**Tugas 1**:
Salin ulang dengan persis entri data mulai dari baris yang memuat "Given: Click the Calendar icon in sidebar" hingga baris yang memuat "tap(1065, 669)", termasuk kedua baris itu.

**Teks yang Diberikan**:
--------------------------------

2014/05/19
AMBIL ALIH FREEPORT UNTUK MEMULIHKAN KEDAULATAN BANGSA
Rupanya, Freeport tidak juga puas ‘melecehkan’
kedaulatan bangsa kita. Setelah sebelumnya berhasil melobi pemerintah
untuk menunda berlakunya larangan ekspor mineral mentah, kini mereka
keberatan dengan aturan soal Bea Keluar Mineral.
Kamis (30/1/2013) kemarin, Vice Chairman Freeport McMoran Richard C.
Adkerson tiba-tiba mengunjungi Indonesia. Kedatangan Bos Besar Freeport
itu membawa misi besar: untuk melobi pemerintah agar melonggarkan aturan
bea ekspor mineral bagi perusahaannya.
Tidak tanggung-tanggung, untuk mencapai keinginan perusahaannya, Richard C. Adkerson menyambangi empat Menteri yang berurusan dengan ekspor mineral, yakni Menteri Perindustrian MS Hidayat, Menko Perekonomian Hatta Radjasa, Menteri Keuangan Chatib Basri, dan Menteri ESDM Jero Wacik.
Kita tidak tahu apa inti pembicaraan antara Adkeson dan keempat
pejabat Menteri Indonesia itu. Namun, informasi dari sejumlah media
menyebutkan, pemerintah tetap berpegang pada aturan yang ada. Artinya,
lobi bos Freeport itu belum berhasil. Akan tetapi, kita tidak tahu apa
yang menjadi kesepakatan mereka di balik pintu. Jangan-jangan ada
kompensasi atau insentif terselubung. Entahlah.

--------------------------------

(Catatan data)
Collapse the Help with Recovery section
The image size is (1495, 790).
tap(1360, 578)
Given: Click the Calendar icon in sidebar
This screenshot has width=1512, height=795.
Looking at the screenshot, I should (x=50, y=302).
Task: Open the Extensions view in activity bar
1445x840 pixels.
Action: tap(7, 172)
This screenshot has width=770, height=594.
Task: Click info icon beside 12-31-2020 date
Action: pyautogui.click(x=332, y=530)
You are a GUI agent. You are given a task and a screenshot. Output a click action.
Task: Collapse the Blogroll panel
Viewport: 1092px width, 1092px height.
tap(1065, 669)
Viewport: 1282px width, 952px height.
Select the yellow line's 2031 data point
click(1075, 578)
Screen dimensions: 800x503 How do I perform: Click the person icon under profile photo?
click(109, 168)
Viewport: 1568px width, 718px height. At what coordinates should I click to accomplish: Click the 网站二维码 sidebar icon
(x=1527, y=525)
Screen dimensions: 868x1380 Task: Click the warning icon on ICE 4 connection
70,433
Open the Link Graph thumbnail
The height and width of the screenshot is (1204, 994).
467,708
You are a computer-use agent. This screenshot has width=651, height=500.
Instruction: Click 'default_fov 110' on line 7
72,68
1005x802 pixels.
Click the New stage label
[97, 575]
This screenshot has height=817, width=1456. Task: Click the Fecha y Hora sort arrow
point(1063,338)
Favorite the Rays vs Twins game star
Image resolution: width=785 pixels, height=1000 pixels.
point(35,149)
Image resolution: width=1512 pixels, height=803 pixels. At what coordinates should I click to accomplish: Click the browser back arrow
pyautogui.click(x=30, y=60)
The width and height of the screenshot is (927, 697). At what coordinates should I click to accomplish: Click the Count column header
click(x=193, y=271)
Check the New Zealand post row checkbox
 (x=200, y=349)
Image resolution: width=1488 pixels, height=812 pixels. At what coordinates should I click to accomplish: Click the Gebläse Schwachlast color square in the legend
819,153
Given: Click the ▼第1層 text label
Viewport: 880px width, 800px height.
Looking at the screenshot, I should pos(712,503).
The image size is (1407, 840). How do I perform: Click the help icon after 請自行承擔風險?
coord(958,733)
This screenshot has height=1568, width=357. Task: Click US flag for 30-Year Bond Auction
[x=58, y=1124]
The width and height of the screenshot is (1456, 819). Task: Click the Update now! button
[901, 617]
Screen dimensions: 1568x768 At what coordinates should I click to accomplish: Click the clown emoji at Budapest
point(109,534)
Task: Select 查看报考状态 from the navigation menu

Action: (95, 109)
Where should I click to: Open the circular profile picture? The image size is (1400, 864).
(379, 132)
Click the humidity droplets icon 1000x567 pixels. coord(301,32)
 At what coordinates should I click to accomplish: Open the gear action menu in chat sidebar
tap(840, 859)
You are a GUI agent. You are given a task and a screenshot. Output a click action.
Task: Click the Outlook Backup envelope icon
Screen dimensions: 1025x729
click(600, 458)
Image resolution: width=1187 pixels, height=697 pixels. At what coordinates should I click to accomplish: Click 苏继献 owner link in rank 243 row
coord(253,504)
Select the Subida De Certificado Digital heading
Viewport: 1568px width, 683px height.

--------------------------------

**Tugas 2**:
Menurut artikel tentang Freeport, siapa saja empat menteri yang disambangi Richard C. Adkerson?

**Keluaran yang Benar 1**:
Given: Click the Calendar icon in sidebar
This screenshot has width=1512, height=795.
Looking at the screenshot, I should (x=50, y=302).
Task: Open the Extensions view in activity bar
1445x840 pixels.
Action: tap(7, 172)
This screenshot has width=770, height=594.
Task: Click info icon beside 12-31-2020 date
Action: pyautogui.click(x=332, y=530)
You are a GUI agent. You are given a task and a screenshot. Output a click action.
Task: Collapse the Blogroll panel
Viewport: 1092px width, 1092px height.
tap(1065, 669)

**Keluaran yang Benar 2**:
Menteri Perindustrian MS Hidayat, Menko Perekonomian Hatta Radjasa, Menteri Keuangan Chatib Basri, dan Menteri ESDM Jero Wacik.